Accurate monitoring of terrestrial CO₂ uptake is essential for Natural Climate Solutions and reducing carbon accounting uncertainty. Project-scale certification protocols can provide robust estimates but often depend on costly site-level measurements and are difficult to scale. Global carbon flux models provide continuous coverage, but their coarse resolution cannot represent heterogeneous land management. Bridging these approaches requires high-resolution, scalable carbon monitoring with transparent uncertainty estimates.

Within the BenchFlux project, we present initial results from a High-Resolution Carbon Flux Monitoring framework based on the Global Estimation Model (CARBON-GEM). CARBON-GEM integrates (i) surface reflectances from the HISTARFM data-fusion approach (Moreno-Martinez et al., 2020), (ii) meteorological drivers, and (iii) eddy-covariance (EC) observations to estimate both gross primary production (GPP) and net ecosystem exchange (NEE) daily at 30 m resolution. The approach utilizes machine-learning methods, such as neural networks, to capture nonlinear responses, and is implemented in Google Earth Engine for scalable mapping. The workflow also delivers pixel-level uncertainty quantification, moving beyond categorical quality flags to support auditability and interpretation.

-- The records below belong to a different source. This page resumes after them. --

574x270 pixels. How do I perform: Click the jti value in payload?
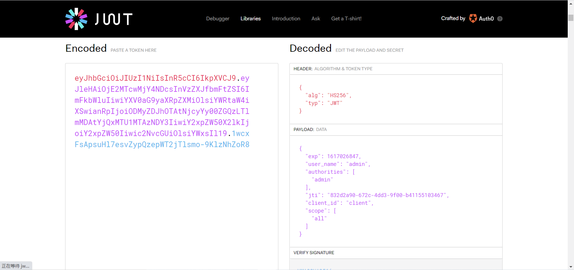click(387, 195)
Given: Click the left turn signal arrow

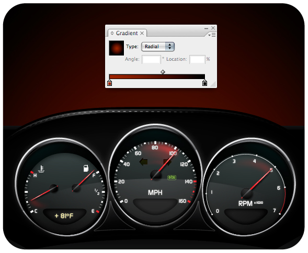Looking at the screenshot, I should 144,162.
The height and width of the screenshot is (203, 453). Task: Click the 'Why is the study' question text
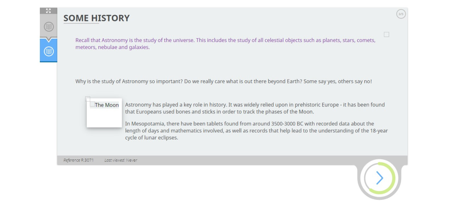tap(224, 81)
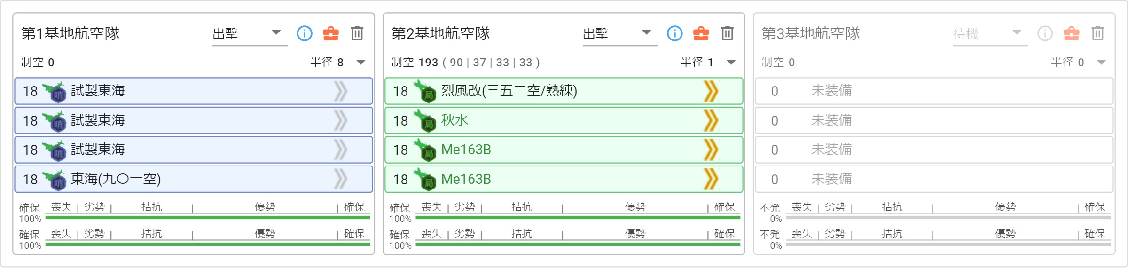1128x268 pixels.
Task: Select the first 試製東海 slot
Action: [194, 91]
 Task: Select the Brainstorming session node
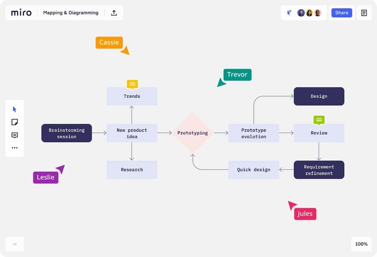(66, 133)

In addition to standard out-of-sample cross-validation to assess robustness and generalization, we validate CARBON-GEM against independent, scale-aware FluxMapper ground truth (Metzger, S., 2018) provided by BenchFlux’s SpatialEddy component. FluxMapper couples next-generation EC processing with flux spatialization to enable explicit space-time matching and local-to-regional nesting. In this context, CARBON-GEM extends the FluxMapper-scale structure beyond individual stations, allowing continuity across diverse landscapes. Complementing this, FluxMapper provides a novel, independent benchmark for high-resolution carbon-flux estimates and serves as a robust reference point, alleviating standard EC spatial-resolution constraints and facilitating the decomposition of aggregate point measurements into fine-grained spatial patterns. CARBON-GEM and FluxMapper together establish a foundation for scalable, uncertainty-aware 30-meter monitoring of GPP and NEE. This approach captures essential spatial heterogeneity necessary for large-scale real-world auditing in NCS planning, reporting, and verification.

• Moreno-Martínez, Á., Izquierdo-Verdiguier, E., Maneta, M. P., Camps-Valls, G., Robinson, N., Muñoz-Marí, J., ... & Running, S. W. (2020). Multispectral high-resolution sensor fusion for smoothing and gap-filling in the cloud. Remote Sensing of Environment, 247, 111901.
• Metzger, S. (2018). Surface-atmosphere exchange in a box: Making the control volume a suitable representation for in-situ observations. Agricultural and Forest Meteorology, 255, 68-80.